▸ **EXERCISE GOAL**: Write out the part of the passage below about Anna's hair between "Once or twice, in" and "on Anna's hair.", inclusive.

═════ EXTRACTED TEXT ═════

When Madeline got placed on the waiting list at Mount Holyoke, I wrote a letter for her. I mentioned my position as a professor at a sisterly school. I mentioned her resourcefulness, intelligence, and fortitude. I did not mention that she knew what to do with my daughter's hair. Mount Holyoke took her and her skills. She went on to become a doctor, a PhD, and a mother of three. I got left alone with Anna's hair just as she entered kindergarten. Then the chair of my department, a close friend, died, and I took over his responsibilities at work.

Once or twice, in my grief and distraction, I noticed Anna scratching her head but thought nothing of it. There was a lice epidemic in the kindergarten class, and a distraught mother spread the rumor that the epidemic was Anna's fault. (These epidemics run through early childhood. Who starts them is impossible to trace. God, maybe.) The angry mother went to the principal and suggested they call the Bureau of Child Welfare on us. Another former student called to warn me. An African American mother called too. “Lice don't like our hair,” she said, meaning her and Anna's hair, no doubt. “They don't like the oils we use.” But I didn't use these oils on Anna's hair.

═════ GIVEN INFORMATION ═════

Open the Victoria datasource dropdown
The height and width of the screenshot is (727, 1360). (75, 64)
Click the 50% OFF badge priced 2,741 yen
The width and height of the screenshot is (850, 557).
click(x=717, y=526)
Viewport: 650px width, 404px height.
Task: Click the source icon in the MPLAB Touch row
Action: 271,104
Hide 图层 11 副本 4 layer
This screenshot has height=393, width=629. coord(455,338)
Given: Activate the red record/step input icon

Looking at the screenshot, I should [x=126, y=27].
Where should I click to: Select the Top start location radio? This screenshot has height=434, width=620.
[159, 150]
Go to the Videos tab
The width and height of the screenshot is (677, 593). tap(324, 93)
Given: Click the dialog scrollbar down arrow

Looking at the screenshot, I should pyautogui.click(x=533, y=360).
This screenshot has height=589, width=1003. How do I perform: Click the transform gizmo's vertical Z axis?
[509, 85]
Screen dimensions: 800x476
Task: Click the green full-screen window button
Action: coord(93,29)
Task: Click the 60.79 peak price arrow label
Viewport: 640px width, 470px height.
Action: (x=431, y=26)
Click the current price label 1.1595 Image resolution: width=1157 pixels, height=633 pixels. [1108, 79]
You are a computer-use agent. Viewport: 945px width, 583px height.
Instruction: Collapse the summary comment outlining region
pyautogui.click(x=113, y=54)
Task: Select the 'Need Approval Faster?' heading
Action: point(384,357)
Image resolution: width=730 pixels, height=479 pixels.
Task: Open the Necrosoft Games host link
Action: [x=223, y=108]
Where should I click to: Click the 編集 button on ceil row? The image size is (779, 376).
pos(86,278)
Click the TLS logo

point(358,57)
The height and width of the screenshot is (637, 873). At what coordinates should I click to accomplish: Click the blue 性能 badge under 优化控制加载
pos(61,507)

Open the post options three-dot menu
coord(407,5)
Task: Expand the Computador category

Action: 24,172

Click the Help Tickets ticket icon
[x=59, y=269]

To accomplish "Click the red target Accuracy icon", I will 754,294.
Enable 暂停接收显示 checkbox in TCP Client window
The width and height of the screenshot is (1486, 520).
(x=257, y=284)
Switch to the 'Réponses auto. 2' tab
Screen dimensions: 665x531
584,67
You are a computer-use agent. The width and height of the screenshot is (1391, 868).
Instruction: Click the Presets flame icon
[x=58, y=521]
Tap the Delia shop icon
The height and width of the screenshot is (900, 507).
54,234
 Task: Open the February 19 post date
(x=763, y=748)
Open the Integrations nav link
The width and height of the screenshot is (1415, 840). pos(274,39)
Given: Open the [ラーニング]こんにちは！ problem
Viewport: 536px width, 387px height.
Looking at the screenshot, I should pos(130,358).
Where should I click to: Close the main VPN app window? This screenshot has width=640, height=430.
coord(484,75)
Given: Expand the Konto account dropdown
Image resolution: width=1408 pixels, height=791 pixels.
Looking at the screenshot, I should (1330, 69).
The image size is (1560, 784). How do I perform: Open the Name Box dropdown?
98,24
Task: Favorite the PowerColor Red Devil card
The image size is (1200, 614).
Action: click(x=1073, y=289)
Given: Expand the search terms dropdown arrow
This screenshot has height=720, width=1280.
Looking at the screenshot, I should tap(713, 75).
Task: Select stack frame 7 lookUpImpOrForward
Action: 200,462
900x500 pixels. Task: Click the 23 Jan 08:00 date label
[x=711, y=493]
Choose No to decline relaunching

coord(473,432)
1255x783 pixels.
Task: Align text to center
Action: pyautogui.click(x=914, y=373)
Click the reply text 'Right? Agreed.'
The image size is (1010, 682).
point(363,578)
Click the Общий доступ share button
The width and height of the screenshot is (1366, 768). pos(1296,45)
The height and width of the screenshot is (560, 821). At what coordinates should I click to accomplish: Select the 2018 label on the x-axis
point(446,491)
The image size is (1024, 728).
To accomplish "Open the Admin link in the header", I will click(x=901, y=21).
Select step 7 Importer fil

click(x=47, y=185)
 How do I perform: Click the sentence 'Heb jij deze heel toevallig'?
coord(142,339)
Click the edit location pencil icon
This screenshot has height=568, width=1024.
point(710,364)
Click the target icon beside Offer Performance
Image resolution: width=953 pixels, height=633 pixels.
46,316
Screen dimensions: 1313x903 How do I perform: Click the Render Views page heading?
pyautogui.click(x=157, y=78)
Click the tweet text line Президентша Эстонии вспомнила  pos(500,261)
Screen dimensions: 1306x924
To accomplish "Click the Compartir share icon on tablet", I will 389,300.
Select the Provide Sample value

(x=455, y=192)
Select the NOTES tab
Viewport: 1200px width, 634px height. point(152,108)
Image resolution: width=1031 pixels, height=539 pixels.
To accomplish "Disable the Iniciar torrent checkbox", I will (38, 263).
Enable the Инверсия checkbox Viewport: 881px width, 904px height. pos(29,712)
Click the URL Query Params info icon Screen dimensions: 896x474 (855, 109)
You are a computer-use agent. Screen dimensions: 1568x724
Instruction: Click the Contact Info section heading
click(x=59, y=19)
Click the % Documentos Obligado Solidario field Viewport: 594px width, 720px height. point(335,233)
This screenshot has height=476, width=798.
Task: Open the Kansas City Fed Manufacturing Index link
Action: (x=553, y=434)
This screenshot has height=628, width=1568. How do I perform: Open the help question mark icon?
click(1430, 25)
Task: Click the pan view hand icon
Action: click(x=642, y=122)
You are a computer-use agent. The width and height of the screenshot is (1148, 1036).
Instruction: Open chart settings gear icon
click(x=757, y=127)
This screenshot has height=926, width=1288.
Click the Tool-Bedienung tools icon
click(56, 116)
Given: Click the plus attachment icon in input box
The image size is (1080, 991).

═════

▸ **RESPONSE TO THE TASK**:
Once or twice, in my grief and distraction, I noticed Anna scratching her head but thought nothing of it. There was a lice epidemic in the kindergarten class, and a distraught mother spread the rumor that the epidemic was Anna's fault. (These epidemics run through early childhood. Who starts them is impossible to trace. God, maybe.) The angry mother went to the principal and suggested they call the Bureau of Child Welfare on us. Another former student called to warn me. An African American mother called too. “Lice don't like our hair,” she said, meaning her and Anna's hair, no doubt. “They don't like the oils we use.” But I didn't use these oils on Anna's hair.